### Directions
When you write the records again, keep every line exactly as it was.

### Data
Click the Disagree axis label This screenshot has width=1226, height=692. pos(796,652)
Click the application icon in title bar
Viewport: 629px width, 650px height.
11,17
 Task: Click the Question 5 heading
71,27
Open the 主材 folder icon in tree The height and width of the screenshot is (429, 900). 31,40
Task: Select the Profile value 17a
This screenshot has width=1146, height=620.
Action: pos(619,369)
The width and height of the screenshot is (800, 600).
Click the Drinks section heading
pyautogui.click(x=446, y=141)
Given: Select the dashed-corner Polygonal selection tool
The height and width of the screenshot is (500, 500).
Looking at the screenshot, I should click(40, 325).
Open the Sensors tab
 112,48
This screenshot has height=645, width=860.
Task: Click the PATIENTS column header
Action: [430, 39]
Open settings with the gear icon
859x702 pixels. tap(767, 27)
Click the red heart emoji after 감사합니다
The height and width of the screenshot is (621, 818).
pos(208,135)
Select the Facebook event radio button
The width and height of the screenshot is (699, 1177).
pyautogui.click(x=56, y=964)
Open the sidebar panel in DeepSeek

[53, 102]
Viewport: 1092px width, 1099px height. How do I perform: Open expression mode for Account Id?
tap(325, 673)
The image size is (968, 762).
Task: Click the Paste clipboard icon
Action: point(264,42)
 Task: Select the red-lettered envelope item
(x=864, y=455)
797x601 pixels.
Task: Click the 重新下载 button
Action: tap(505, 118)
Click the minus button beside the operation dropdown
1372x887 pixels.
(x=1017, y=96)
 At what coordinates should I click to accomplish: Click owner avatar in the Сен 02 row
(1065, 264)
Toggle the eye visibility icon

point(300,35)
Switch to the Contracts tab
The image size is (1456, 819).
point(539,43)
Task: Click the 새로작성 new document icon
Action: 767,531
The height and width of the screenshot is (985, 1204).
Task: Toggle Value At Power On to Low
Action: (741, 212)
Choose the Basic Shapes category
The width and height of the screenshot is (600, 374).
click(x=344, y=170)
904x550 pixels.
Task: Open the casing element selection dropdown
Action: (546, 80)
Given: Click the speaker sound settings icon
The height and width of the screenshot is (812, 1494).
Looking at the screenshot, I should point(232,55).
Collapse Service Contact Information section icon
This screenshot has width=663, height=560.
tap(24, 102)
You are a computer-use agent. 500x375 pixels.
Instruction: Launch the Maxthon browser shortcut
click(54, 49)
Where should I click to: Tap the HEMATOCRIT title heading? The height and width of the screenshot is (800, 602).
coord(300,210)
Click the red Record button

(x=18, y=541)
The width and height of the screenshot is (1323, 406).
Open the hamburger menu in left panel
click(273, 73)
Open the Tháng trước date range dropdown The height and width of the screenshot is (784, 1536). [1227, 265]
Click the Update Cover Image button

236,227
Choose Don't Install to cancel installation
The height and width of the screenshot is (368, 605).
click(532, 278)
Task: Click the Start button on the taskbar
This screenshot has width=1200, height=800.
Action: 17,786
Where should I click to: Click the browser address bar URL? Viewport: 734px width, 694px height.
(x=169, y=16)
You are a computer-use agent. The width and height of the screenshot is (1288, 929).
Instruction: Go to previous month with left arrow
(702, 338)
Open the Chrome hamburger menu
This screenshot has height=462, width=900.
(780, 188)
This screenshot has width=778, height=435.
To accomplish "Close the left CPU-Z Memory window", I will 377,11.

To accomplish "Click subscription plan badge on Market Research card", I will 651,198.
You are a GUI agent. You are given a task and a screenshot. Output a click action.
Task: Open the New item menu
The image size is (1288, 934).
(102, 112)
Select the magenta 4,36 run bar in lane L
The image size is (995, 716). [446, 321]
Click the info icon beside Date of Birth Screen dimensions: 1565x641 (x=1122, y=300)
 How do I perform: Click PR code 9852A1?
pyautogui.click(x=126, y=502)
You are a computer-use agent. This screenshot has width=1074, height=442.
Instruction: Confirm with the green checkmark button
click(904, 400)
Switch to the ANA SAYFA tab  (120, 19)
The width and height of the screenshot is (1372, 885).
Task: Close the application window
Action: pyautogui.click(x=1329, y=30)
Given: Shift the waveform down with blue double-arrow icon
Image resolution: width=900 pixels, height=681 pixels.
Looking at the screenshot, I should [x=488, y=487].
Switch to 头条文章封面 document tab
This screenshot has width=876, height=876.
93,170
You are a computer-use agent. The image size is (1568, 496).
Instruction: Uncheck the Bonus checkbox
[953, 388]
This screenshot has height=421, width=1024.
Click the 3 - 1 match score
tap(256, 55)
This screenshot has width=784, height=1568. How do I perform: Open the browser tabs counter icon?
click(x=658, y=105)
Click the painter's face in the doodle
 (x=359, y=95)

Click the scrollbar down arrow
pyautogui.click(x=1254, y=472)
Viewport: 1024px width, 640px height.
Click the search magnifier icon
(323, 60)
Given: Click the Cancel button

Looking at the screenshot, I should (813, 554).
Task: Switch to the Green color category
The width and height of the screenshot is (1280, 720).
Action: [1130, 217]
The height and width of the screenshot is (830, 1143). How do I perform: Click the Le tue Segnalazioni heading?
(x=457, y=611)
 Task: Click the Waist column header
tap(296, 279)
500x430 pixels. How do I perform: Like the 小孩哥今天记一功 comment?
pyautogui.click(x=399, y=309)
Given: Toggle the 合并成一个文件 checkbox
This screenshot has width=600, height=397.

### Answer below
Click the Disagree axis label This screenshot has width=1226, height=692. pos(796,652)
Click the application icon in title bar
Viewport: 629px width, 650px height.
11,17
 Task: Click the Question 5 heading
71,27
Open the 主材 folder icon in tree The height and width of the screenshot is (429, 900). 31,40
Task: Select the Profile value 17a
This screenshot has width=1146, height=620.
Action: pos(619,369)
The width and height of the screenshot is (800, 600).
Click the Drinks section heading
pyautogui.click(x=446, y=141)
Given: Select the dashed-corner Polygonal selection tool
The height and width of the screenshot is (500, 500).
Looking at the screenshot, I should click(40, 325).
Open the Sensors tab
 112,48
This screenshot has height=645, width=860.
Task: Click the PATIENTS column header
Action: [430, 39]
Open settings with the gear icon
859x702 pixels. tap(767, 27)
Click the red heart emoji after 감사합니다
The height and width of the screenshot is (621, 818).
pos(208,135)
Select the Facebook event radio button
The width and height of the screenshot is (699, 1177).
pyautogui.click(x=56, y=964)
Open the sidebar panel in DeepSeek

[53, 102]
Viewport: 1092px width, 1099px height. How do I perform: Open expression mode for Account Id?
tap(325, 673)
The image size is (968, 762).
Task: Click the Paste clipboard icon
Action: point(264,42)
 Task: Select the red-lettered envelope item
(x=864, y=455)
797x601 pixels.
Task: Click the 重新下载 button
Action: tap(505, 118)
Click the minus button beside the operation dropdown
1372x887 pixels.
(x=1017, y=96)
 At what coordinates should I click to accomplish: Click owner avatar in the Сен 02 row
(1065, 264)
Toggle the eye visibility icon

point(300,35)
Switch to the Contracts tab
The image size is (1456, 819).
point(539,43)
Task: Click the 새로작성 new document icon
Action: 767,531
The height and width of the screenshot is (985, 1204).
Task: Toggle Value At Power On to Low
Action: (741, 212)
Choose the Basic Shapes category
The width and height of the screenshot is (600, 374).
click(x=344, y=170)
904x550 pixels.
Task: Open the casing element selection dropdown
Action: (546, 80)
Given: Click the speaker sound settings icon
The height and width of the screenshot is (812, 1494).
Looking at the screenshot, I should point(232,55).
Collapse Service Contact Information section icon
This screenshot has width=663, height=560.
tap(24, 102)
You are a computer-use agent. 500x375 pixels.
Instruction: Launch the Maxthon browser shortcut
click(54, 49)
Where should I click to: Tap the HEMATOCRIT title heading? The height and width of the screenshot is (800, 602).
coord(300,210)
Click the red Record button

(x=18, y=541)
The width and height of the screenshot is (1323, 406).
Open the hamburger menu in left panel
click(273, 73)
Open the Tháng trước date range dropdown The height and width of the screenshot is (784, 1536). [1227, 265]
Click the Update Cover Image button

236,227
Choose Don't Install to cancel installation
The height and width of the screenshot is (368, 605).
click(532, 278)
Task: Click the Start button on the taskbar
This screenshot has width=1200, height=800.
Action: 17,786
Where should I click to: Click the browser address bar URL? Viewport: 734px width, 694px height.
(x=169, y=16)
You are a computer-use agent. The width and height of the screenshot is (1288, 929).
Instruction: Go to previous month with left arrow
(702, 338)
Open the Chrome hamburger menu
This screenshot has height=462, width=900.
(780, 188)
This screenshot has width=778, height=435.
To accomplish "Close the left CPU-Z Memory window", I will 377,11.

To accomplish "Click subscription plan badge on Market Research card", I will 651,198.
You are a GUI agent. You are given a task and a screenshot. Output a click action.
Task: Open the New item menu
The image size is (1288, 934).
(102, 112)
Select the magenta 4,36 run bar in lane L
The image size is (995, 716). [446, 321]
Click the info icon beside Date of Birth Screen dimensions: 1565x641 (x=1122, y=300)
 How do I perform: Click PR code 9852A1?
pyautogui.click(x=126, y=502)
You are a computer-use agent. This screenshot has width=1074, height=442.
Instruction: Confirm with the green checkmark button
click(904, 400)
Switch to the ANA SAYFA tab  (120, 19)
The width and height of the screenshot is (1372, 885).
Task: Close the application window
Action: pyautogui.click(x=1329, y=30)
Given: Shift the waveform down with blue double-arrow icon
Image resolution: width=900 pixels, height=681 pixels.
Looking at the screenshot, I should [x=488, y=487].
Switch to 头条文章封面 document tab
This screenshot has width=876, height=876.
93,170
You are a computer-use agent. The image size is (1568, 496).
Instruction: Uncheck the Bonus checkbox
[953, 388]
This screenshot has height=421, width=1024.
Click the 3 - 1 match score
tap(256, 55)
This screenshot has width=784, height=1568. How do I perform: Open the browser tabs counter icon?
click(x=658, y=105)
Click the painter's face in the doodle
 (x=359, y=95)

Click the scrollbar down arrow
pyautogui.click(x=1254, y=472)
Viewport: 1024px width, 640px height.
Click the search magnifier icon
(323, 60)
Given: Click the Cancel button

Looking at the screenshot, I should (813, 554).
Task: Switch to the Green color category
The width and height of the screenshot is (1280, 720).
Action: [1130, 217]
The height and width of the screenshot is (830, 1143). How do I perform: Click the Le tue Segnalazioni heading?
(x=457, y=611)
 Task: Click the Waist column header
tap(296, 279)
500x430 pixels. How do I perform: Like the 小孩哥今天记一功 comment?
pyautogui.click(x=399, y=309)
Given: Toggle the 合并成一个文件 checkbox
This screenshot has width=600, height=397.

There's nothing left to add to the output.